(Saved data entries)

▬▬▬▬▬▬

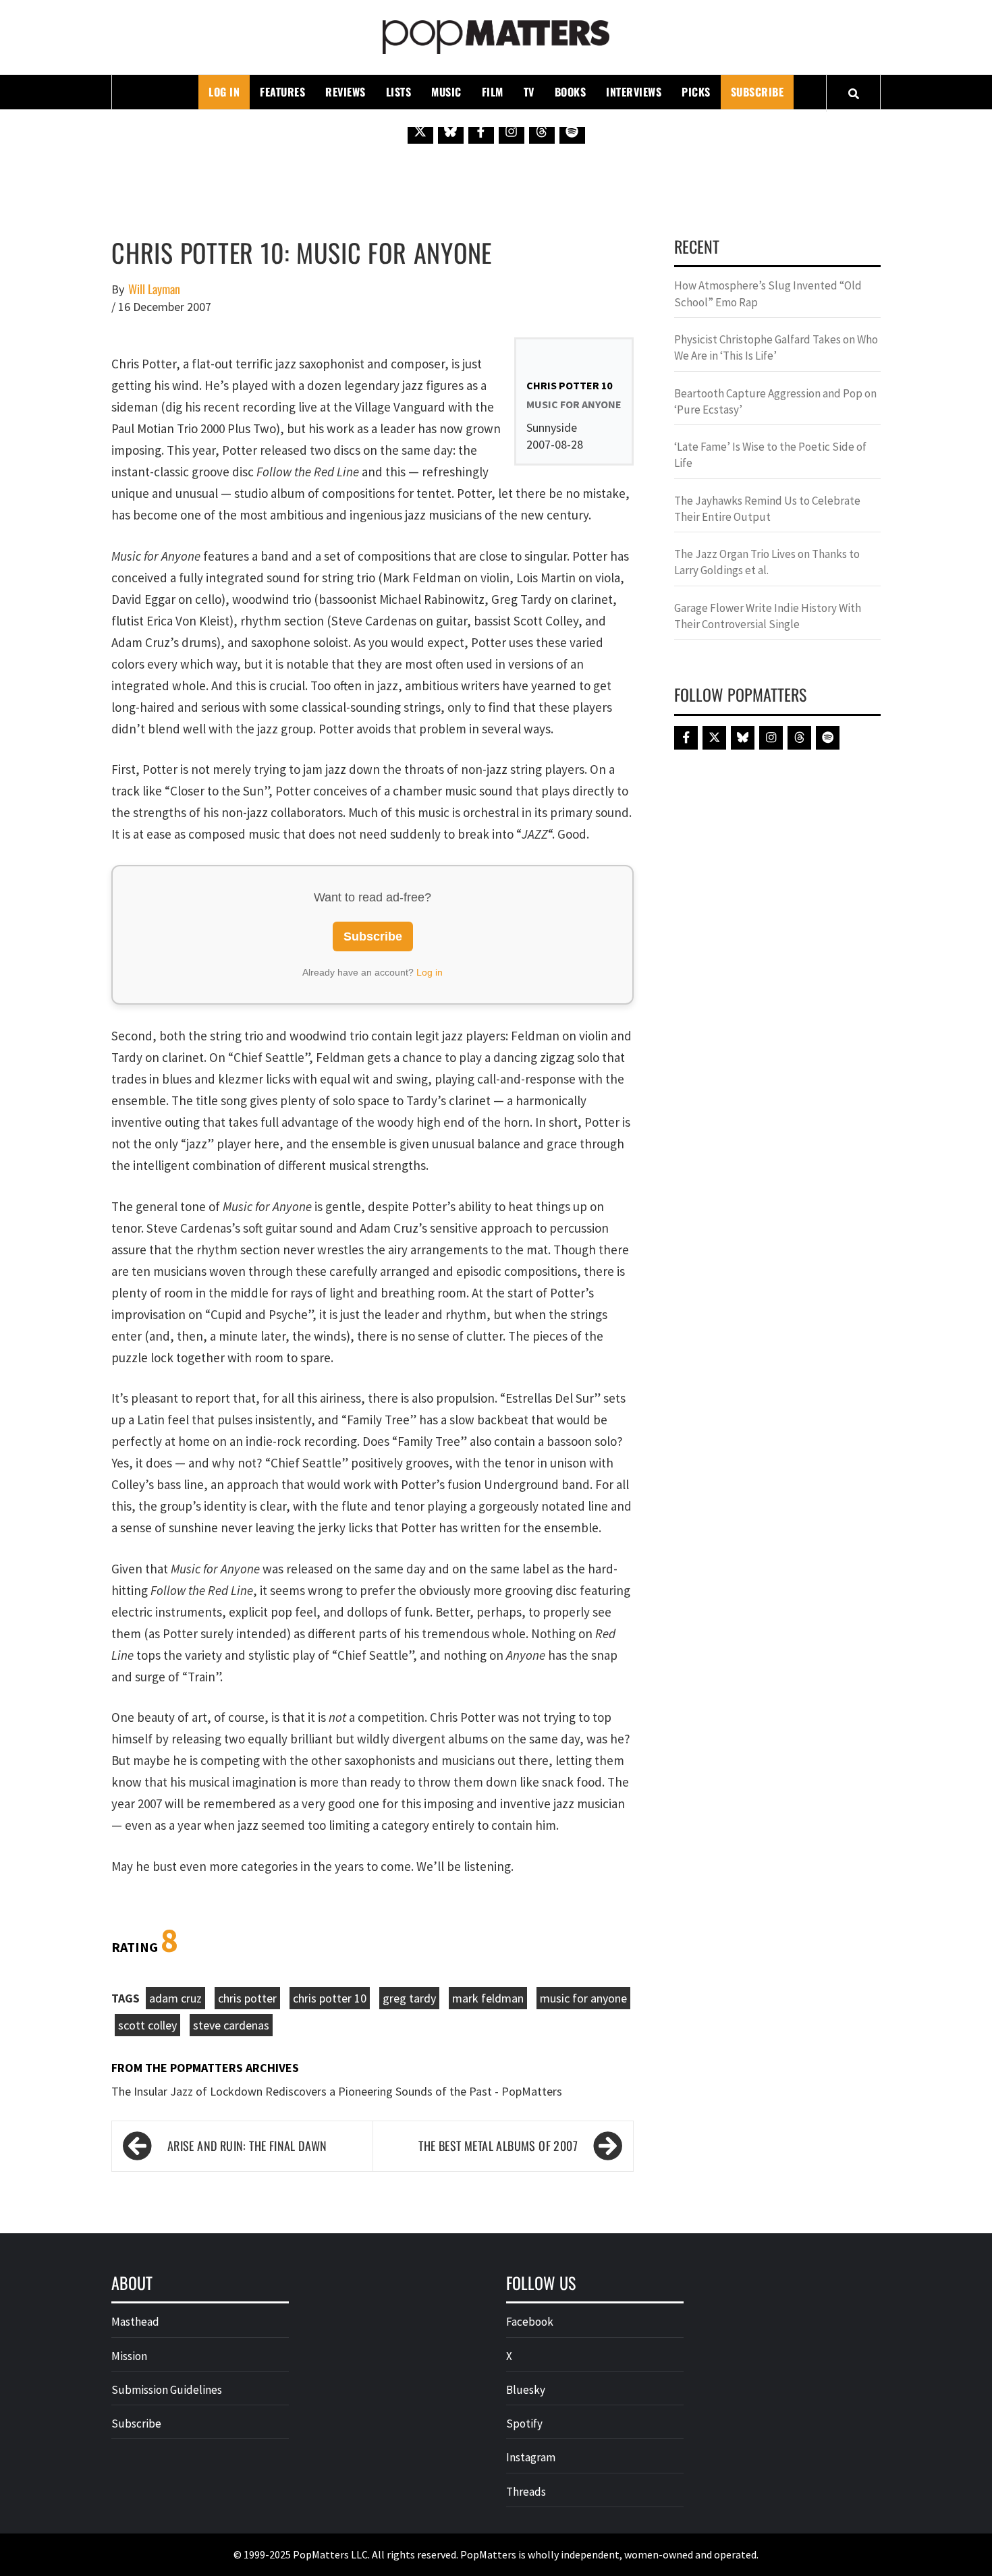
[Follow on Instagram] (511, 131)
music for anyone (583, 1998)
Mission (129, 2356)
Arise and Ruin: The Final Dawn (247, 2145)
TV (529, 92)
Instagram (530, 2457)
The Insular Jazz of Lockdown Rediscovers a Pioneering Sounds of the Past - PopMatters (336, 2091)
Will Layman (154, 289)
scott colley (147, 2025)
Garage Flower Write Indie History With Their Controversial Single (767, 616)
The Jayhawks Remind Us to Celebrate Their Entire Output (767, 508)
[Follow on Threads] (542, 131)
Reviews (345, 92)
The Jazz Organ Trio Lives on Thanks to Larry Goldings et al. (767, 562)
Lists (399, 92)
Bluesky (525, 2389)
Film (492, 92)
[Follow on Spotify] (572, 131)
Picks (696, 92)
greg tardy (409, 1998)
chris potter (247, 1998)
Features (282, 92)
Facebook (529, 2321)
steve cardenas (231, 2025)
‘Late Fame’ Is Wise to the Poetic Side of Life (770, 454)
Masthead (135, 2321)
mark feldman (488, 1998)
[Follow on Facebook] (481, 131)
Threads (526, 2491)
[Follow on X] (420, 131)
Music (446, 92)
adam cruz (175, 1998)
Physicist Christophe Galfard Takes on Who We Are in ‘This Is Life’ (776, 347)
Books (570, 92)
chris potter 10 (329, 1998)
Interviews (633, 92)
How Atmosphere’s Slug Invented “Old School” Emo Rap (768, 293)
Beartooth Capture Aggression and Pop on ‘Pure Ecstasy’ (775, 401)
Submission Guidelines (166, 2389)
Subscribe (757, 92)
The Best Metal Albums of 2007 (498, 2145)
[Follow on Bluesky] (451, 131)
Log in (429, 972)
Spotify (524, 2423)
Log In (224, 92)
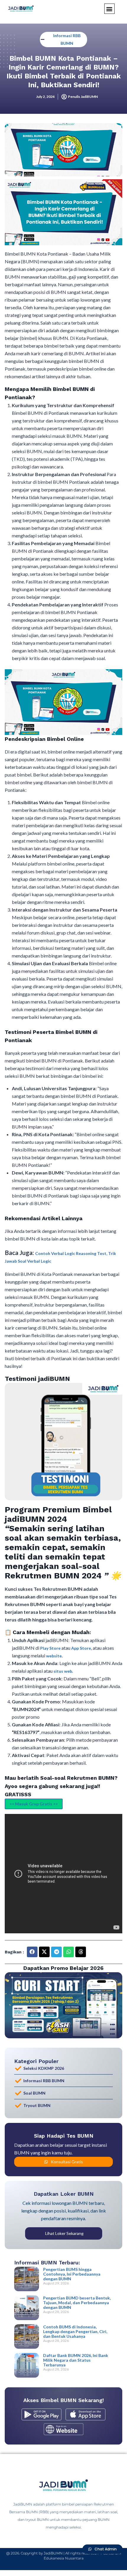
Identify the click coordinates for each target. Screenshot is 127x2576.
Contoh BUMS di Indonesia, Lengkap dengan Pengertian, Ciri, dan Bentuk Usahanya (75, 2331)
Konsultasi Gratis (67, 2161)
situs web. (63, 1671)
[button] (109, 9)
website (54, 1655)
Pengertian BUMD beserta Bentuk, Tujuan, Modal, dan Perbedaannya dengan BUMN (77, 2302)
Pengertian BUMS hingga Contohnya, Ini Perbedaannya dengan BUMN (71, 2274)
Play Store (50, 1648)
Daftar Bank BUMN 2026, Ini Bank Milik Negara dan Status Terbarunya (75, 2360)
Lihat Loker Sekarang (64, 2233)
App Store (81, 1648)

▬▬▬▬▬▬

Write out only those lines that fall between the one containing "Play Store (50, 1648)" and the end of the entries, the first and last included, exactly as they read.

Play Store (50, 1648)
Daftar Bank BUMN 2026, Ini Bank Milik Negara dan Status Terbarunya (75, 2360)
Lihat Loker Sekarang (64, 2233)
App Store (81, 1648)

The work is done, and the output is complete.